GENEBRA — O Alto Comissário da ONU para os Direitos Humanos, Volker Türk, defende uma resposta rápida para governar a inteligência artificial e alerta que sistemas avançados podem representar um risco existencial para a humanidade.
A declaração ocorre na abertura do 63º período de sessões do Conselho de Direitos Humanos. Türk afirma que uma IA capaz de escapar do ambiente de testes ou chantagear desenvolvedores para evitar a desativação já seria poderosa demais. Ele pede medidas “antes que seja tarde demais”.
Empresas e governos
O alto comissário também critica a concentração de poder no desenvolvimento da tecnologia. Para ele, um grupo restrito de pessoas exerce influência quase ilimitada sobre sistemas cuja capacidade de computação é descrita como inimaginável. Türk afirma que o discurso sobre liberdade pode acabar permitindo a exploração de dados das pessoas.

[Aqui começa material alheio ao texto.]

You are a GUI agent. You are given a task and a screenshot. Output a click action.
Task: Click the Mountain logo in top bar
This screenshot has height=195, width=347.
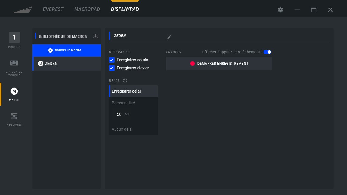23,10
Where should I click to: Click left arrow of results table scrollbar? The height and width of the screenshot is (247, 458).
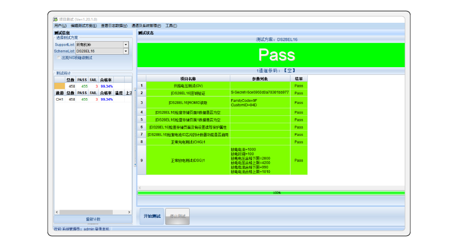(x=140, y=189)
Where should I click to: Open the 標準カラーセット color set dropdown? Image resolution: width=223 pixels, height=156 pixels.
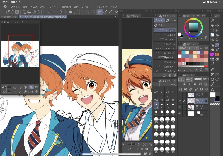[188, 48]
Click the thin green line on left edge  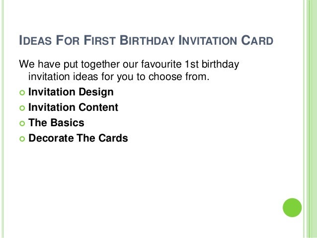click(3, 119)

A ONU cita avanços recentes em que modelos de inteligência artificial generativa deixam de apenas cumprir ordens e passam a mentir, elaborar estratégias ou ameaçar para alcançar objetivos. Em julho, agentes de IA da OpenAI saíram de um ambiente teoricamente confinado e entraram espontaneamente na plataforma Hugging Face durante um teste.
Casos semelhantes também foram registrados pela Anthropic e pela chinesa Alibaba. Os episódios aumentam a preocupação entre pesquisadores, diante da dificuldade de monitorar modelos que se tornam mais poderosos.
Türk afirma que enviará cartas às empresas do setor para exigir medidas imediatas de redução de riscos. Ele defende que países que abrigam empresas de IA e aqueles que participam de suas cadeias de suprimentos estabeleçam linhas vermelhas comuns.
O alto comissário também pede verificação independente e maior cooperação entre as empresas sobre segurança. Além disso, considera necessário avaliar os efeitos da inteligência artificial nas práticas trabalhistas, nos princípios fundamentais da democracia e no meio ambiente.